Legislation guaranteeing NHS patients will receive treatment within 12 weeks has been branded “worthless”, after new figures showed the target was missed in more than two out of five cases in parts of Scotland.
As health secretary, Nicola Sturgeon introduced the Treatment Time Guarantee – but as the latest health service waiting statistics were published, Liberal Democrats said the law was now being broken 200 times a day.
Official figures for the last three months of 2018 showed that across Scotland fewer than three quarters (72.7%) of those waiting for either inpatient or day case treatment had this within 12 weeks – down from 80% in October to December 2017.
In some areas more than two fifths of patients failed to receive treatment within the guaranteed time.
NHS Highland treated 54.7% of patients within 12 weeks, while NHS Lanarkshire and NHS Grampian treated 57.2% and 57.5% respectively.
A total of 18,701 patients waited more than 12 weeks for their procedure in October to December, the figures showed.
Liberal Democrat health spokesman Alex Cole-Hamilton hit out: “This shows how shallow the SNP Government’s promises are on the NHS.
“Nicola Sturgeon went as far as putting this treatment guarantee into law, but her own Government is now breaking that law 200 times a day. It is utterly worthless.”
He added: “The SNP Government’s solution is to stop breaching its own law by 2021 – a full decade after it was passed.
“It’s hard to believe they will even manage that given performance is getting worse and worse.

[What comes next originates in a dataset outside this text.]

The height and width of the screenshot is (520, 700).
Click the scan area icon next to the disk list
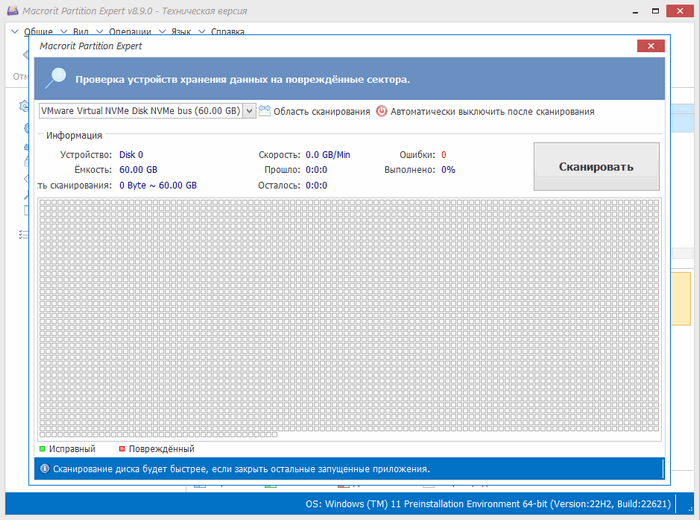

Scottish Liberal Democrats demand better.”
Meanwhile, Labour health spokeswoman Monica Lennon said the Treatment Time Guarantee was broken more than 71,000 times in 2018.
She said: “The reason for this is down to an SNP Government in Edinburgh not giving our NHS staff the support they need and deserve.
“Every time this law is broken, it leaves a patient in pain or distress as they wait to get the treatment they need – but the Health Secretary’s grand plan is to keep on breaking this law until 2021.”
The Scottish Government has put in place a waiting times action plan, but under that it could be 2021 before some targets are met.
Meanwhile separate figures from the NHS showed the ambition to have 90% of patients begin treatment within 18 weeks of being referred was only met for 79.5% of people in December.
In addition to this, at the end of 2018 there were 83,515 people waiting for key diagnostic tests.
While the target is that patients shoud wait no more than six weeks for this, it was achieved for 78.1% of people – down from 79.3% in December 2017.
Gordon Matheson, Cancer Research UK’s public affairs manager in Scotland, said the figures showed the NHS was “under continued strain with too many patients still waiting too long for tests, some of which could detect cancer”.
He added: “With a welcome focus on screening and early detection of cancer, there’s an urgent need to comprehensively address workforce shortages.
“Much needed investment in this area is beginning to emerge and it’s vital we see a strong emphasis on making sure we have enough staff to meet increasing patient need, and that existing staff are being used to their best potential.”
Health Secretary Jeane Freeman said: “I am clear that current waiting time performance is not good enough and that is why we are continuing to implement our new £850 million Waiting Times Improvement Plan.
“Last week I was at the Golden Jubilee National Hospital to announce the first tranche of funding – almost £27 million nationally – to increase workforce, purchase new equipment and create additional clinics at weekends.”
She added: “As outlined in the Waiting Times Improvement Plan, we will start to see a reduction in long waits once capacity has increased across the service.
“This is ongoing at the moment, and our aim is that, by spring 2021, performance for outpatients waiting less than 12 weeks will be improved to 95%, and for inpatients and day cases under the Treatment Time Guarantee it will be 100%.”
Ms Freeman stressed: “There is currently a concerted effort across Scotland to reduce a backlog of long waits for patients, and once these cases have been addressed I expect to see overall performance improve.”